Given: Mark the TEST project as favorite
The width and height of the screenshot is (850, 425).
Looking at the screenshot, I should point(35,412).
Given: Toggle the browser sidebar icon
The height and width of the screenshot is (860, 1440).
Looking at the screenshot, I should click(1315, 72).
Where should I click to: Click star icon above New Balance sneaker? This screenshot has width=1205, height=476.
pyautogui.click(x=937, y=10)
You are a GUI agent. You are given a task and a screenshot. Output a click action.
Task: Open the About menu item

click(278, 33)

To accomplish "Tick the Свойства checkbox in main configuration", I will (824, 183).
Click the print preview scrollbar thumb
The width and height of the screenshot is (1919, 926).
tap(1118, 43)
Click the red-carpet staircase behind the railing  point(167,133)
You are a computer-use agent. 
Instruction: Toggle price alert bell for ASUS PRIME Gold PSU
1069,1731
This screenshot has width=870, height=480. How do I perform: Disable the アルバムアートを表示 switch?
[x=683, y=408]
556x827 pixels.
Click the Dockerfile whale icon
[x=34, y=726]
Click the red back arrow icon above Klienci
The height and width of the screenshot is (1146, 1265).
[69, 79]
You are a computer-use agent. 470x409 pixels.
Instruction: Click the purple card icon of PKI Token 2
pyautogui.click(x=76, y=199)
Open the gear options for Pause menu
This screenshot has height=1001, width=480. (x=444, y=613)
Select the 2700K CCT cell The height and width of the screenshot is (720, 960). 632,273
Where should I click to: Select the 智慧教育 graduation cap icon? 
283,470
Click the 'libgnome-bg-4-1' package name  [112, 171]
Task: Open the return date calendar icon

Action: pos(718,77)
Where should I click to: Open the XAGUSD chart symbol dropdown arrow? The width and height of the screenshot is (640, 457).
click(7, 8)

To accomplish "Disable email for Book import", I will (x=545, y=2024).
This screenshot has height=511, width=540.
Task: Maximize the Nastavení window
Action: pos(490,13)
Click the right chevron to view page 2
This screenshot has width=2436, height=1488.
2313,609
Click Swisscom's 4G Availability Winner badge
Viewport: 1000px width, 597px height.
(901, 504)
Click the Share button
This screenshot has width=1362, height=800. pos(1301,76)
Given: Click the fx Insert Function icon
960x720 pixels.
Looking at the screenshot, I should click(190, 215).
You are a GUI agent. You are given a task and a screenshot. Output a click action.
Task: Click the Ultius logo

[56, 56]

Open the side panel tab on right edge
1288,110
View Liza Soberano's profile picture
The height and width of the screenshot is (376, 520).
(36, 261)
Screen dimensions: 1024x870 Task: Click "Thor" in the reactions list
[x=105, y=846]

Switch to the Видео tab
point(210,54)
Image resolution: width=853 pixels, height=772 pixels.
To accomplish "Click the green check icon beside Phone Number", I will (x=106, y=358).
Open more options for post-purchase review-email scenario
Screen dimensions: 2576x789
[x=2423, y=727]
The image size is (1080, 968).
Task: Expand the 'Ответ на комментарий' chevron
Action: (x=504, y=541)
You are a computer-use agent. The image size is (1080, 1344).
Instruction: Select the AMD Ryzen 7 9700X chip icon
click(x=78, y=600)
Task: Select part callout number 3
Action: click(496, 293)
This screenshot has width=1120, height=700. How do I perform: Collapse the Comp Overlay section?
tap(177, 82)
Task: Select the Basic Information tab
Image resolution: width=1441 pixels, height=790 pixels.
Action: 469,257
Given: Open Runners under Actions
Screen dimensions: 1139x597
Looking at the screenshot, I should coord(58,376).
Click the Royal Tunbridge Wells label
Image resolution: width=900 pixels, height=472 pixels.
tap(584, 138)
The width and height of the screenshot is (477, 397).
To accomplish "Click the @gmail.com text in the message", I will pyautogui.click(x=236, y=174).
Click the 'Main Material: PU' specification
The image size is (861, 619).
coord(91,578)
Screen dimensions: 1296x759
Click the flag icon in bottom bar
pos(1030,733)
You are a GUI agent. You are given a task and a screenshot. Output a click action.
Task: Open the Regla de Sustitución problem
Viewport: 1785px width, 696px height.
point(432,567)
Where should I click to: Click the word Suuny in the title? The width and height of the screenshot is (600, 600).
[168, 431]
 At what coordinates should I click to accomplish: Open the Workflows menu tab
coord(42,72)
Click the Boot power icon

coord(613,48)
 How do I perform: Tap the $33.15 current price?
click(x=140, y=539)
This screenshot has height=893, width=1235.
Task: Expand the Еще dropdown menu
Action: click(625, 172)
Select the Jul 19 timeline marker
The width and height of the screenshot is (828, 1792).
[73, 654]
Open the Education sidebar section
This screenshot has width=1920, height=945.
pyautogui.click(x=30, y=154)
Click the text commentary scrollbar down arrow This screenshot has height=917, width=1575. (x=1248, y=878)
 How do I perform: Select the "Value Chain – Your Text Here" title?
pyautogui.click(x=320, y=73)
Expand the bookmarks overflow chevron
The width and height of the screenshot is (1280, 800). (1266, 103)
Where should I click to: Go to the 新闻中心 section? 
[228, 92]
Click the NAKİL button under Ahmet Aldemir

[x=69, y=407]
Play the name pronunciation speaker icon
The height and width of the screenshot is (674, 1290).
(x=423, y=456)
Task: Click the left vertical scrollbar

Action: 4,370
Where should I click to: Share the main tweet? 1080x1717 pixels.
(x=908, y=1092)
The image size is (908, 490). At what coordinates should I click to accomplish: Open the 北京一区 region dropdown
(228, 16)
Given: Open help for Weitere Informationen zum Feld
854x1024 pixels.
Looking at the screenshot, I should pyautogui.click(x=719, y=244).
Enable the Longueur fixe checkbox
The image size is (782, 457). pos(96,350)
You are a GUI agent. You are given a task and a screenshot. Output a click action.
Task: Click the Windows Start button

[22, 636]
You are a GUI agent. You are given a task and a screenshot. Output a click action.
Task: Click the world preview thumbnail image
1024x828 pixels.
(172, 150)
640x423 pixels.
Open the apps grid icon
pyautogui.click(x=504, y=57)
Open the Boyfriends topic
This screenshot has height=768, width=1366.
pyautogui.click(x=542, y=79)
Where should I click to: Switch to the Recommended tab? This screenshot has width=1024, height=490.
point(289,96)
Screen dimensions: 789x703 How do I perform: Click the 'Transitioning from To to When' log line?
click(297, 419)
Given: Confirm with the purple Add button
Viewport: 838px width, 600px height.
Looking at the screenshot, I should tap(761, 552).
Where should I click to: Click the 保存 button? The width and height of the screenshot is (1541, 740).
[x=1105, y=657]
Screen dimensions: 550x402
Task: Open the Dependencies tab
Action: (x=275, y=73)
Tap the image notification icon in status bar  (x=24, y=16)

* Work to complete
The answer must be an exact copy of the lines from the one containing "Viewport: 838px width, 600px height." through the last line of the records, both included.

* Answer section
Viewport: 838px width, 600px height.
Looking at the screenshot, I should tap(761, 552).
Where should I click to: Click the 保存 button? The width and height of the screenshot is (1541, 740).
[x=1105, y=657]
Screen dimensions: 550x402
Task: Open the Dependencies tab
Action: (x=275, y=73)
Tap the image notification icon in status bar  (x=24, y=16)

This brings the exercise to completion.